Recording details of races I’ve participated in is something I’ve been doing for a while. I think it is important because it helps me to see where I was and how far I’ve come in my journey. Looking back at how I’ve done and analysing what I could have done differently is also a great way to encourage further improvement in the future. So here it is…
The 2XU Compression Run Half Marathon
On Sunday 23 September, #fmr and I ran the 2XU Compression Run half marathon. This is my second 21 km race for this year and it was meant to be the lead up to our 42 km next year. I say “meant to” because it doesn’t look like we will be running a full marathon next year any more. With the frequent foot pain #fmr has been suffering as a direct result of his running, pushing that kind of distance just didn’t seem sensible.
Yes. I know. I could run it myself as I did once before more than 10 years ago, but I also remember being utterly destroyed after. Something for future Shen to think about.
The Running Trail
We started at Dataran Merdeka, ran around the city for a bit, through some inclines in Bukit Tunku, around Lake Garden and the Bird Park, and then back to our starting point.

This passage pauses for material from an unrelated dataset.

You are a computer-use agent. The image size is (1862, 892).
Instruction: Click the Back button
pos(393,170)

It was more challenging than the last 21 km we ran purely because the inclines were nastier. I didn’t improve my time, but my heart rate profile certainly looked a lot better. I spent less time in the Zone 5 (red) and had a nice spread across Zones 1 to 4. If I had pushed harder, I think I could have run a faster race. Maybe if #fmr’s voice wasn’t ringing at the back of my head, “Please don’t kill yourself,” I might have gone for broke.
The most significant improvement I noticed was how I felt running up those hills. I remember a time when hill running made my heart feel like it was trying to punch a hole out of my chest cavity and if I didn’t stop to walk, I would probably throw up. Running the inclined sections of the 2XU Compression run was surprisingly “doable”. I could make it up without having to slow to a walk – not that I was blasting up the hills with any speed or anything, but it was still at a jogging pace.

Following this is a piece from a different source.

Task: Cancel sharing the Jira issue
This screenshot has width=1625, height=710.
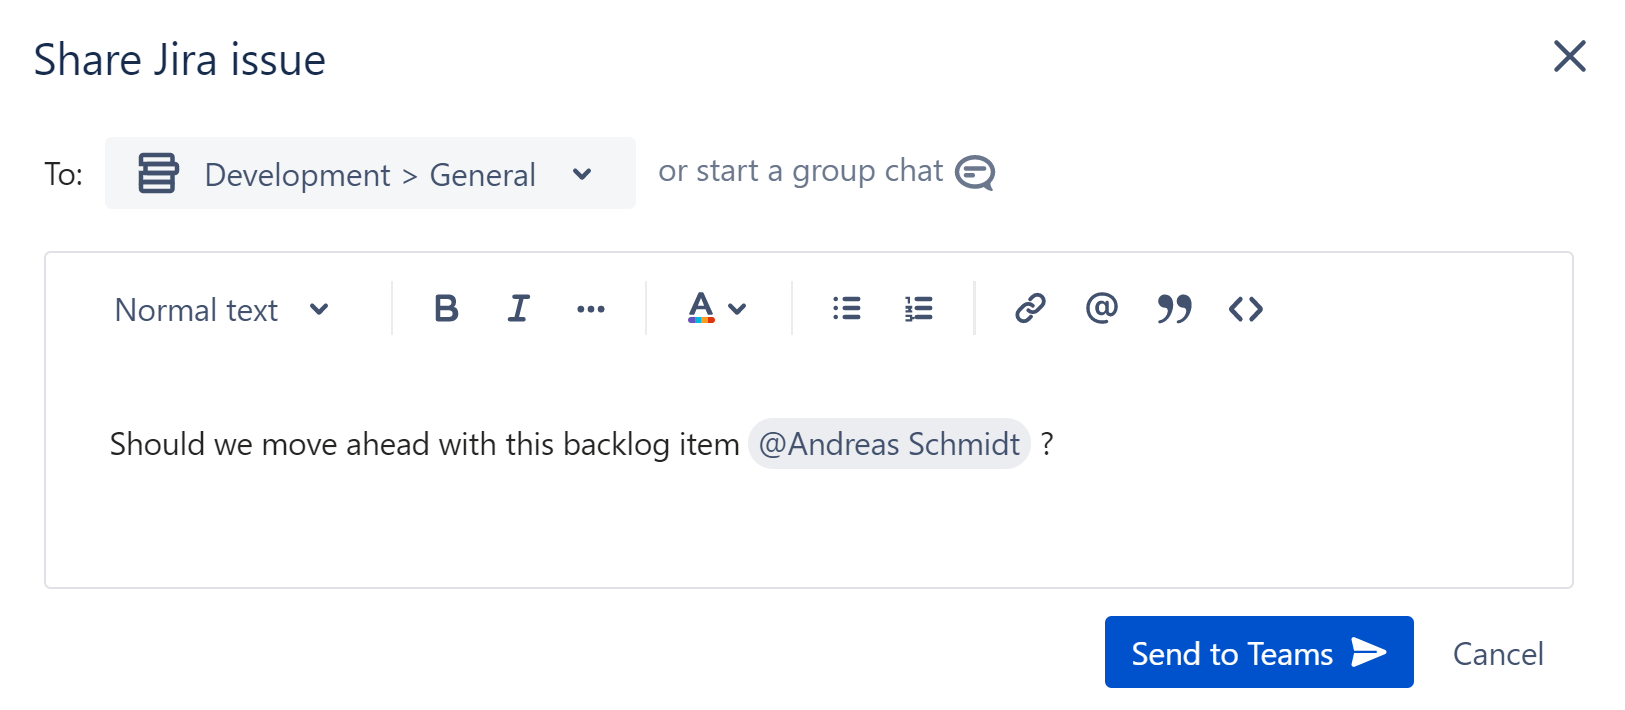Action: point(1497,654)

Considering that I have not clocked in much mileage on foot, I must credit the improved cardiovascular endurance to all my flycycle and boxing training. Those workouts have really given my ticker a run for my money. If I’ve been complaining about the lack of obvious improvement in physical fitness, I guess this would be a pretty good indication that I have gotten fitter. It is rather an abstract feeling and there are no definitive numbers, but I’ll take it.
Knee and Foot Injuries
Long distance running is always hard the knees – especially mine – so I expected them to feel pretty broken at the end of the race. The worst part was the descents. Pounding the road is bad enough without the extra force of gravity working against you.

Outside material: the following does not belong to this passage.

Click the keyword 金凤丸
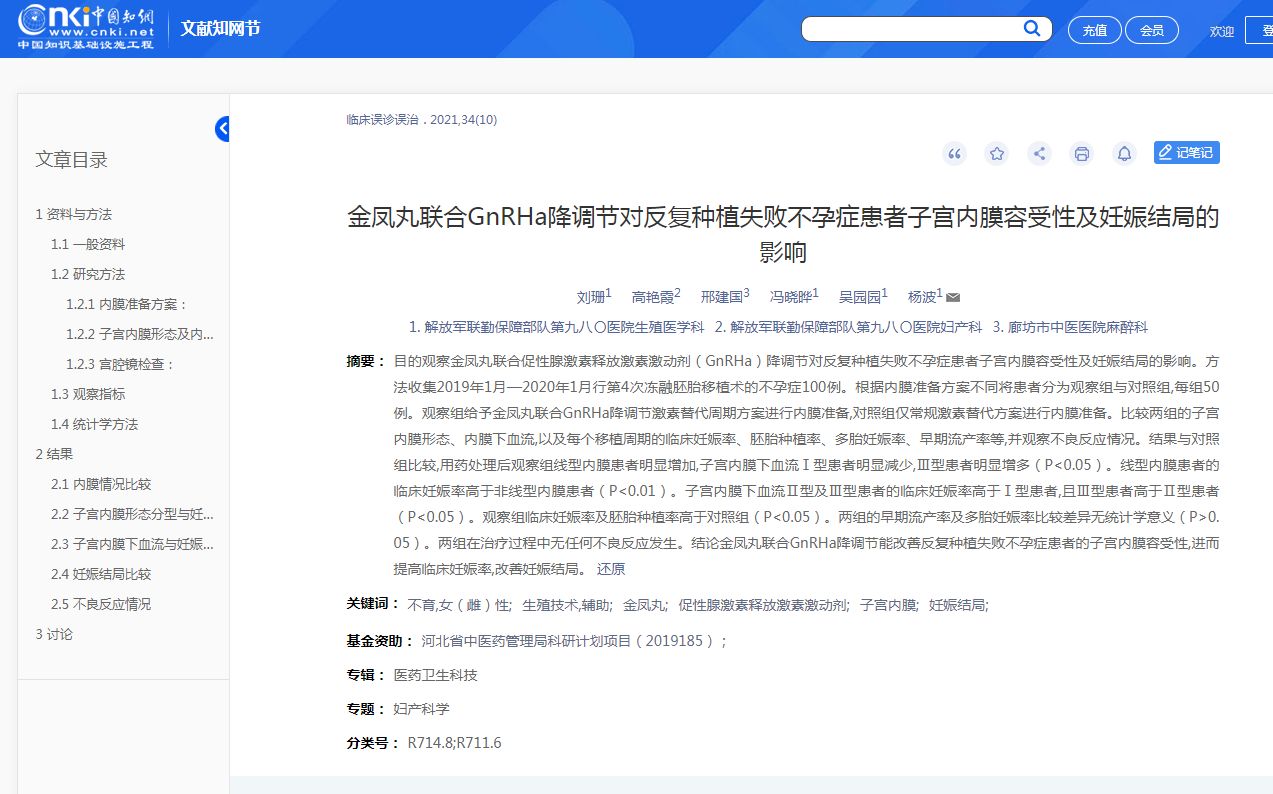 click(643, 605)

The post-run recovery for my knees was surprisingly not too bad. Interestingly enough, the real pain came from my right foot. I couldn’t walk without pain for the next two days. #fmr advised me to strap it with an ankle brace and it seemed to do the trick. My foot has been pain-free until my first run in the gym this morning. It was only a 30 minute run, but I noticed the pain setting in partway through.
As a runner, I have a tendency to run on the balls of my feet. I find that this style of running helps to reduce the discomfort in my knees. When my right foot started hurting, I switched to the heel-strike run pattern and my foot was okay again. Unfortunately, the left knee didn’t like the heel-strike running style and started to complain. In the end, I had to complete the run with mix – landing on the ball of my left foot and the heel of my right. It makes for a pretty funny running gait and I don’t know if it’s bad to run like this.
The Chaffing Problem
After the chaffing problems I had during the IJM run, I changed bras and ran with a liberal application of chamois cream under my heart strap. It worked perfectly. The problem this time was chaffing from my underwear. Since I’ve never had this problem before, I figure it must be this particular underwear.
I had my standard breakfast – coffee, banana, and nutella with avocado sandwich. I brought three SIS gels but only took two – one at the 8 km mark and the other around about the 16km mark. I also took the 100Plus drinks at the water stations whenever it was available.
The Mental Game
The plan was to sleep early, but I messed around a bit and didn’t get to bed as early as I was supposed to. I clocked in about 5 hours of sleep or thereabouts, which probably wasn’t optimal. I certainly felt it when I arrived at the starting point. Normally, I feel pretty jazzed on race day, but that day, I felt “off”. I started slower than usual but it may have been a good thing because it gave my body more time to warm up.
Mentally, I didn’t really feel the struggle until about the 18 km mark. By then, I knew I was home free. If I’d come that far, another 3 km was nothing. Would it be arrogant to say that the mind did not feel particularly challenged this time around? My brain is screaming for me to do another 42 km just for the push, but my body is saying, “No way!”